### Given information:
--

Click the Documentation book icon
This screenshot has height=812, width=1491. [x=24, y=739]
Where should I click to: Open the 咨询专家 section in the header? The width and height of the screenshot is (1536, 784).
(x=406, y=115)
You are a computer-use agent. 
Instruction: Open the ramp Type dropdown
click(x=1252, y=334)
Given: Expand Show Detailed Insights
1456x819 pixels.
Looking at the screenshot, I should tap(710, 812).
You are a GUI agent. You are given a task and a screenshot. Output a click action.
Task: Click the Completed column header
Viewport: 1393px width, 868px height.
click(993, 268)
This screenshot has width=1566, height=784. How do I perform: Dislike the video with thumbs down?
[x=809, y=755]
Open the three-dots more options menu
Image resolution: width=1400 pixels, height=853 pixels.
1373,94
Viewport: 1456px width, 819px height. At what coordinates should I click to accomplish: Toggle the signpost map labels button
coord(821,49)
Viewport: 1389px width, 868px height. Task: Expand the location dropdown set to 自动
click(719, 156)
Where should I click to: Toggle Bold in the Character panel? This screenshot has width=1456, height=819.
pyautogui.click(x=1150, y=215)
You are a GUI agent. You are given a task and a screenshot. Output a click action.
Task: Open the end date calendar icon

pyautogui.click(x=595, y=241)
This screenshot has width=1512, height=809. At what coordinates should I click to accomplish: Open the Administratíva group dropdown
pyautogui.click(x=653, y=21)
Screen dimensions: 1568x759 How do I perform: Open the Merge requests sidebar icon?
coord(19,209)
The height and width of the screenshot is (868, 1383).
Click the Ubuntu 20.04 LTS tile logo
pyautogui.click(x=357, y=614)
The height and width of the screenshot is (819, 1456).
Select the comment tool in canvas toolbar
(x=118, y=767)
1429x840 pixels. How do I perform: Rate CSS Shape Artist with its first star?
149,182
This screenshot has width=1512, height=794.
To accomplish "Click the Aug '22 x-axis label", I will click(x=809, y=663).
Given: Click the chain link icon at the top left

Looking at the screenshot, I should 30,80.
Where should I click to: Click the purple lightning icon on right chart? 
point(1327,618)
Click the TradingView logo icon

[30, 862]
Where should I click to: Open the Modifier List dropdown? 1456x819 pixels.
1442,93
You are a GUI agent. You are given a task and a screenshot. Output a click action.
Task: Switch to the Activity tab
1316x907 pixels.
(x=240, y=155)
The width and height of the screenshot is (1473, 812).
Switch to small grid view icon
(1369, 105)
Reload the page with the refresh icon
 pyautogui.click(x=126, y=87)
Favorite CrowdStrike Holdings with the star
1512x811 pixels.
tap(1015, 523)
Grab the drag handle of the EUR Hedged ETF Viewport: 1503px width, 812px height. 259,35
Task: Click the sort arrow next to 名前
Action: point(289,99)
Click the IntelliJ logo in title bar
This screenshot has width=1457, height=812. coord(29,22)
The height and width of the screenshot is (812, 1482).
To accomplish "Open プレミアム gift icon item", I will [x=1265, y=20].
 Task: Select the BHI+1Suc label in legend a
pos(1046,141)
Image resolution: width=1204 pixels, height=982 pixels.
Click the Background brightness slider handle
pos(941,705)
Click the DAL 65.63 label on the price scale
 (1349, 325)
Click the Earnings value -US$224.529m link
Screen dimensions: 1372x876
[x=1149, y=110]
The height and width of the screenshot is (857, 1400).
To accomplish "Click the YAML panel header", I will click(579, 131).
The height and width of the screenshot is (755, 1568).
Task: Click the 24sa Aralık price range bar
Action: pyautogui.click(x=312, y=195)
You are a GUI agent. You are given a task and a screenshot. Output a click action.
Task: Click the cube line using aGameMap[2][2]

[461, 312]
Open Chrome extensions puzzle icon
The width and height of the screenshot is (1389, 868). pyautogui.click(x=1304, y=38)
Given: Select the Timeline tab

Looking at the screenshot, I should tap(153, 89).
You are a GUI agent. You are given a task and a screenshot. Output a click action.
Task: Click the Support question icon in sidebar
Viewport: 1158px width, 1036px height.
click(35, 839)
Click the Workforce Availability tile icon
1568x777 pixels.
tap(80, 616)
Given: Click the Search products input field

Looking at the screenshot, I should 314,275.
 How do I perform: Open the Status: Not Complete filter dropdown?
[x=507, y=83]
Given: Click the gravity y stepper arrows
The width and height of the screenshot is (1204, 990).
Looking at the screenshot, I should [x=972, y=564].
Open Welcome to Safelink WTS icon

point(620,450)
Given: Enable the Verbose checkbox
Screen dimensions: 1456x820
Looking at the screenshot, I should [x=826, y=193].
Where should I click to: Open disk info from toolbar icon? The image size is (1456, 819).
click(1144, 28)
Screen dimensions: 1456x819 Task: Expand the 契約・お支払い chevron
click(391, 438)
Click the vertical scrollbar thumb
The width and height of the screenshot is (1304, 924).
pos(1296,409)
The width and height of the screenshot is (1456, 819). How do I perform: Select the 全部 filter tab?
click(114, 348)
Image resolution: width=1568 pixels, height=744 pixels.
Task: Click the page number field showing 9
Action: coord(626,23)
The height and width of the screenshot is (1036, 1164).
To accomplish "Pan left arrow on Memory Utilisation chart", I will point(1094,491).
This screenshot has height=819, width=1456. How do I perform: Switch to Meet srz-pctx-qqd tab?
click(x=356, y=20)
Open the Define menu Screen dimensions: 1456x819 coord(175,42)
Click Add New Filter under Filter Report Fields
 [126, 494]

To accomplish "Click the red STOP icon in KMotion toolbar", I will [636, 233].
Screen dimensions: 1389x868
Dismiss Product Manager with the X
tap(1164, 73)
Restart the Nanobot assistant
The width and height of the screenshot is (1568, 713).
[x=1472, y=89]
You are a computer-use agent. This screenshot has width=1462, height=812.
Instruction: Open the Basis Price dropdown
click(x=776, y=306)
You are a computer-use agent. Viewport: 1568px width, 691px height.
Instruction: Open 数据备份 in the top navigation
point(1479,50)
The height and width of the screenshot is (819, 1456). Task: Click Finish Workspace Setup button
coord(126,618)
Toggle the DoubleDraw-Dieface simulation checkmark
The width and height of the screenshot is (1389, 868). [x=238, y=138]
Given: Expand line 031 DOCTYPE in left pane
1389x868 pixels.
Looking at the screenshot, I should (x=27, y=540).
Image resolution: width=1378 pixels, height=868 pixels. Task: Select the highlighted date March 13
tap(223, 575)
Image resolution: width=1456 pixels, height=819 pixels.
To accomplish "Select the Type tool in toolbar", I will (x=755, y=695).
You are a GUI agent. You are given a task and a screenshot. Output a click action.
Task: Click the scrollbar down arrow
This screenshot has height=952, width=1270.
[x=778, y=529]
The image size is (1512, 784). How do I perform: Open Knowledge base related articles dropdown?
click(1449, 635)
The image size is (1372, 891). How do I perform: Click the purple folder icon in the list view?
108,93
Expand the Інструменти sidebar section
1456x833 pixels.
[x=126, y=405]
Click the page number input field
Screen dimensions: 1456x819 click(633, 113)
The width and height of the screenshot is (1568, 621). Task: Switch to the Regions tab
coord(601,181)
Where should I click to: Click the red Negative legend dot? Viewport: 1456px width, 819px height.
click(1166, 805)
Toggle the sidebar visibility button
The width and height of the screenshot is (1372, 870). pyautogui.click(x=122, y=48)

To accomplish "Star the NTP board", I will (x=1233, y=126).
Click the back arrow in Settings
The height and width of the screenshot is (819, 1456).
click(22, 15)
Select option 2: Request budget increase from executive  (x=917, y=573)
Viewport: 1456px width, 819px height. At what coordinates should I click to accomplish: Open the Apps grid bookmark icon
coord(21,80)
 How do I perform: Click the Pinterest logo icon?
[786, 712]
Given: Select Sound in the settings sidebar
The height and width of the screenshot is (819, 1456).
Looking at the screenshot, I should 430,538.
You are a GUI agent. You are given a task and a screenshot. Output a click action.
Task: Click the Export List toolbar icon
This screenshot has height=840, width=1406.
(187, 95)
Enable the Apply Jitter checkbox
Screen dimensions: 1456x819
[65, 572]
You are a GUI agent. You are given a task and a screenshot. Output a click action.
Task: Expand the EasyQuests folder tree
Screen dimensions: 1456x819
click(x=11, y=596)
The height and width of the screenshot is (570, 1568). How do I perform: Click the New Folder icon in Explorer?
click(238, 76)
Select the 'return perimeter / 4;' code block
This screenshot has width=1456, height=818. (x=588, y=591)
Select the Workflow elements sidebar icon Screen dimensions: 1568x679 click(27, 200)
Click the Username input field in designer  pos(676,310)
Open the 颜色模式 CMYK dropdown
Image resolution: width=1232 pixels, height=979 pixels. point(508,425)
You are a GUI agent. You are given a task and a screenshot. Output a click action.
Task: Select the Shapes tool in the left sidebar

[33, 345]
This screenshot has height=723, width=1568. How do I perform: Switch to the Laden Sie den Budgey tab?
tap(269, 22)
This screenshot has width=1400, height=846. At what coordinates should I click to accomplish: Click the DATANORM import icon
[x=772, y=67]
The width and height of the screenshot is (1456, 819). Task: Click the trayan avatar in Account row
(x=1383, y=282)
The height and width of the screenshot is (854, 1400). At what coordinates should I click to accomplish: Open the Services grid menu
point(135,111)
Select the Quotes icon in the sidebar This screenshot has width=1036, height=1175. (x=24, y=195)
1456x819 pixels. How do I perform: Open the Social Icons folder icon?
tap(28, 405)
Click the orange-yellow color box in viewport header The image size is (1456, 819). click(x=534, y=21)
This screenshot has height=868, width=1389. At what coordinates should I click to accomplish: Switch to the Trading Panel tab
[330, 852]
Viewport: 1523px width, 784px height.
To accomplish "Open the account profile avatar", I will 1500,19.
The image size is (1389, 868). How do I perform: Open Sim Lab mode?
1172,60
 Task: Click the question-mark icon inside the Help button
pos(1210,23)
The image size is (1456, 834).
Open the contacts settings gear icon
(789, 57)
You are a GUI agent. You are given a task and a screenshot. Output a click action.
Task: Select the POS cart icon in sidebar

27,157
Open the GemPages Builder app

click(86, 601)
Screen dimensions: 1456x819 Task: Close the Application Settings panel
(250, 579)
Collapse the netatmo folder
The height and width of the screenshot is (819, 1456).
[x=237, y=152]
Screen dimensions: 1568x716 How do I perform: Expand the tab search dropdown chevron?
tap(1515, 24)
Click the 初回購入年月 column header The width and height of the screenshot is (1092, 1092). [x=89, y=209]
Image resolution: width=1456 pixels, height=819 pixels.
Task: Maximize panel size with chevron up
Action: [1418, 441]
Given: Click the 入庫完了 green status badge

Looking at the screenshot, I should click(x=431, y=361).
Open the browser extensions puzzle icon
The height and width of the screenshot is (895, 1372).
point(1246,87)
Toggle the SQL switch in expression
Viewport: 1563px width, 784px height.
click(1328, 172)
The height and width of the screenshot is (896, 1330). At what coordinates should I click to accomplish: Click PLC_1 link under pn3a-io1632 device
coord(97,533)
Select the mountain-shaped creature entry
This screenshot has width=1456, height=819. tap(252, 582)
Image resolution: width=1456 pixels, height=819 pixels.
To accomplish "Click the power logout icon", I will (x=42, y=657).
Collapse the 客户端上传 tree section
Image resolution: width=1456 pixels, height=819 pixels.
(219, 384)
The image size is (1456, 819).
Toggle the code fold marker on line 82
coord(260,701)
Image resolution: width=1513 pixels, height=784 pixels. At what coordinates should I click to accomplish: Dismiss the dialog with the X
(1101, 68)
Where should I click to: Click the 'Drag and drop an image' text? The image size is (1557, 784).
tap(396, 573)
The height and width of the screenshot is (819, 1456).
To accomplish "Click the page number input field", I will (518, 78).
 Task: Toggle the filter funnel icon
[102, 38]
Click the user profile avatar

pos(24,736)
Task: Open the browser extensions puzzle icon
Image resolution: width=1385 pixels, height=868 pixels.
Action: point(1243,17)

--

### Action item:
Going through the data above, return each line with the word "Enable".

### Answer to this problem:
Given: Enable the Verbose checkbox
Enable the Apply Jitter checkbox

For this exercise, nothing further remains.